One of the most lame excuses for doing nothing is that we can’t do everything. Such excuses have been repeated endlessly, even by some conservatives, when it comes to illegal immigration.
We can’t deport millions of illegal immigrants already living in the country, some say, so the wise thing is to just learn to live with them, according to the supposedly sophisticated crowd.
This completely sidesteps the plain, obvious, and galling fact that we are not deporting those illegal immigrants who are arrested by the police for violating other laws — and are then turned loose back into American society. In so-called “sanctuary cities” across the country, local police are under orders not to report illegal immigrants to the federal authorities.
Nobody has a right to obstruct justice when it comes to federal laws — not even the President of the United States, as Richard Nixon discovered when he had to resign after Democrats threatened him with impeachment and Republican Senators told him that they would not defend him.

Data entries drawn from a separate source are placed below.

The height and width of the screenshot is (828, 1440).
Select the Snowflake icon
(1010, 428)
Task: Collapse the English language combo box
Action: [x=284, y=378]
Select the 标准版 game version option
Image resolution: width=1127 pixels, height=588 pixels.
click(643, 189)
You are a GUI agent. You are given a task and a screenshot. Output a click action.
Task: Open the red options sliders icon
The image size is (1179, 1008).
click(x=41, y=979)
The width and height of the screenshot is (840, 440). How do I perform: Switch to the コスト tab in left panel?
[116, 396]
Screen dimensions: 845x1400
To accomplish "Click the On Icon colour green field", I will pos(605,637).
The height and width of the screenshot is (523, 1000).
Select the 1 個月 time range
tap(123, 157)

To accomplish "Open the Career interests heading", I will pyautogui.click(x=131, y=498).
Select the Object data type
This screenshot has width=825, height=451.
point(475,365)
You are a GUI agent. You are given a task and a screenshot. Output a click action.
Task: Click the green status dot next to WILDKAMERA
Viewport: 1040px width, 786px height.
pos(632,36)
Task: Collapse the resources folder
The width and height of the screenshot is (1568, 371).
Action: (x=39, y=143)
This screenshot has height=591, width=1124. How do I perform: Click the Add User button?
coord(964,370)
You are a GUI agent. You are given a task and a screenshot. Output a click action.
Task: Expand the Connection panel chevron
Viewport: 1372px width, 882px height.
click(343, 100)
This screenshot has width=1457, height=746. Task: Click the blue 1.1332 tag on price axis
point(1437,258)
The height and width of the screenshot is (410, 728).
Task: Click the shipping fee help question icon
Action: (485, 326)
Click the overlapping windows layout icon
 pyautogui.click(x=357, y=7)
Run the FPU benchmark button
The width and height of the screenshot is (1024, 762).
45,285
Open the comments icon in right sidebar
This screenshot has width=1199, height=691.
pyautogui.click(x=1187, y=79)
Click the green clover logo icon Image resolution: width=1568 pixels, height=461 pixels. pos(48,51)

Today, any mayor of any city of any size across the country can publicly announce that he is going to obstruct federal laws against illegal immigrants — and then bask in a glow of self-satisfaction and the prospect of winning votes.
Even people who are gung-ho to punish employers who do not take on the role of immigration police, for which they have neither training nor authority, are often ready to overlook elected officials who do have both the duty and the authority to uphold the laws, but openly refuse to do so.
The federal government itself, under the Obama administration, has refused to enforce immigration laws, and has ordered its own agents to back off when it comes to enforcing some laws that President Obama happens not to like.
Then there is also what might be called the pretense of enforcement — when people who have been caught illegally entering the country are turned loose inside the country and told to report back to a court later on. How surprised should we be when they don’t?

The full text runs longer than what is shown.